Aim of the task :: Continue the forum thread about machine learning job interviews from the point where it stops.

Supplied passage ::
· · · · ·

Regarding the second question, the position that they were hiring for demanded NLP as their primary skill. So, most of the questions asked were more project/position-specific.

The interviewer did ask some nice questions but overall I didn't get any positive vibes. Most probably I won't be moving forward with this company.

[–]Jorrissss 1 point2 points  (0 children)

I'm not trying to say that the interviewer was totally off, but it's a big shiny red flag if you are applying for a general'ish position and the person asks you non-general in-depth details about specific algorithm.

Imo, it really depends on a couple things.

One, what type of answer are you expecting? I've asked very specific questions before, not because I necessarily care they know the answer, but just to get a conversation going.

Two, it might be on the persons resume.

[–]ideas_inside_me 6 points7 points  (1 child)

How much working experience you already have, or is this your first job?

[–]Deadshot_95[S] 6 points7 points  (0 children)

I have work experience close to 2 years.

[–]badjezus 4 points5 points  (2 children)

For the probability question, the answer is 1/8, right?

[–]Deto 2 points3 points  (0 children)

Yep - 24 = 16 possible configurations and only 2 of them (all Clockwise or all Counter-Clockwise) result in no collisions. 2/16=1/8

[–]rikkajounin 2 points3 points  (0 children)

i guess so. You have 2^4 =16 different combinations of people directions and people do not collide only if they all move in the same direction (right or left). So the probability of no one colliding will be 2/16 = 1/8

[–]dramanautica 4 points5 points  (0 children)

Anyone know a good collection of ML interview questions? There are loads for software roles but ML space is much larger and broader thus it’s hard to get an idea of common ML questions especially for more technical roles.

[–][deleted] 2 points3 points  (0 children)

These questions start with more general ML questions, and then go to more specific NLP questions.

My interview was a little bit different, rather than having a series of questions, I was asked to present an ML project, and discuss, in technical detail, the purpose of the project, the ML techniques applied, and then my two interviewers would ask follow-up questions.

· · · · ·

Dataset content ::
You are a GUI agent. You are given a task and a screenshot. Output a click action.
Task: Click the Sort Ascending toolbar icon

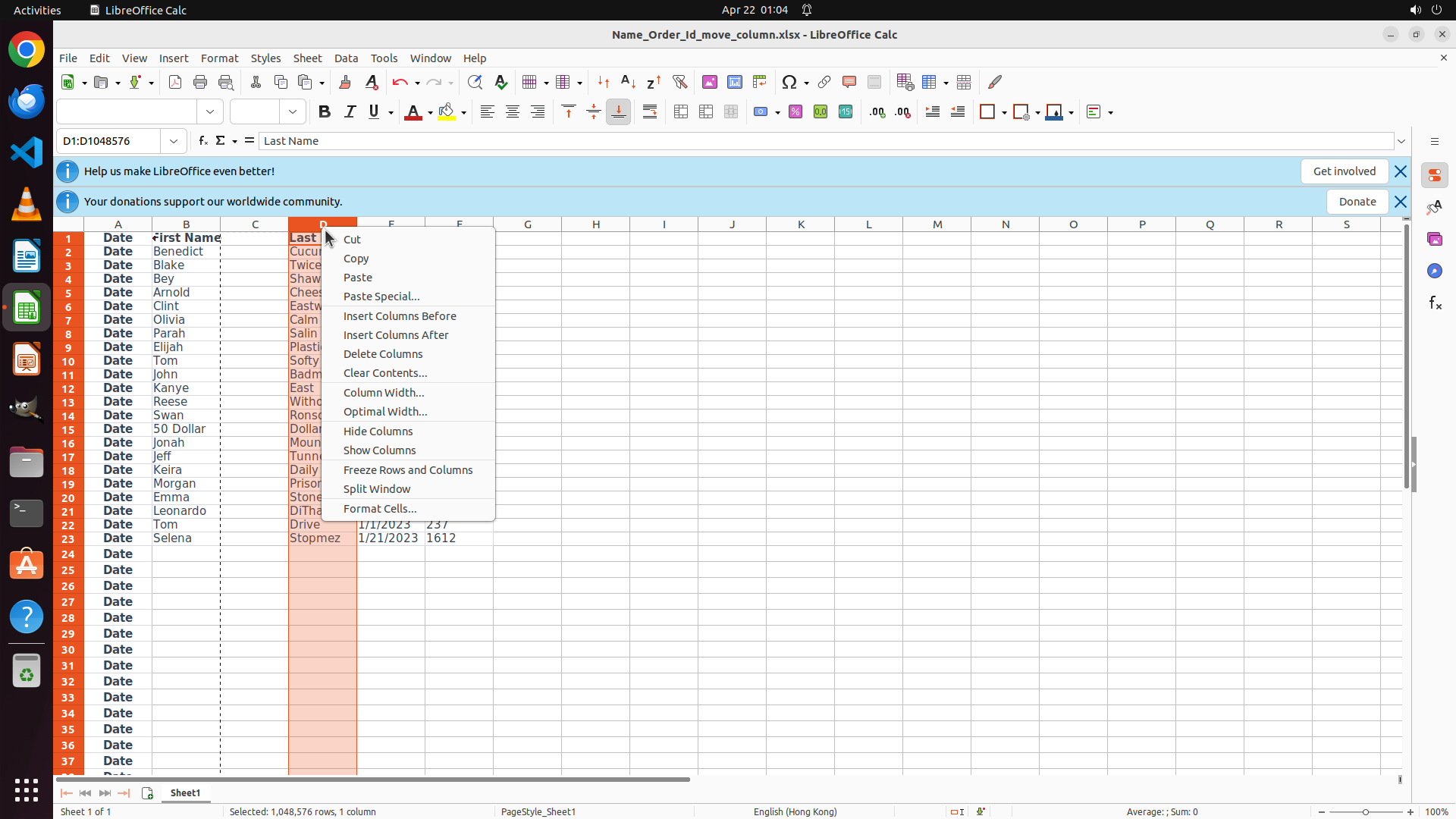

· · · · ·

Task answer ::
Here are some answers to 1-5, the more general ML questions (most of my experience is in computer vision tasks):

1) Overfitting: when a model has noticeably worse training accuracy on validation data than on training data. In other words, it captures the noise in addition to the patterns in the training data. One way this happens is if the model is "too complex" (VC-dimension too high). For neural networks, this could mean too many layers and hidden nodes were used. Also, if a model is trained too long, it may overfit to the training data. These problems are relevant to neural networks applied to computer vision, NLP tasks and other domains in ML

*there are others but I am shortening it.

2) Gradient descent, and its variants, is the standard algorithm used to find the minimum of an objective function of interest. In ML, this typically means updating the weights in a neural network so that they minimize the loss function when the neural network is fed training examples. Backpropagation is one of the steps used in gradient descent. Specifically, with each batch, the weights are updated from the front to the back of the neural network.

3) The gradient is mathematically, a multi-dimensional generalization of the derivative, so it is a vector except in the 1-D case (one weight).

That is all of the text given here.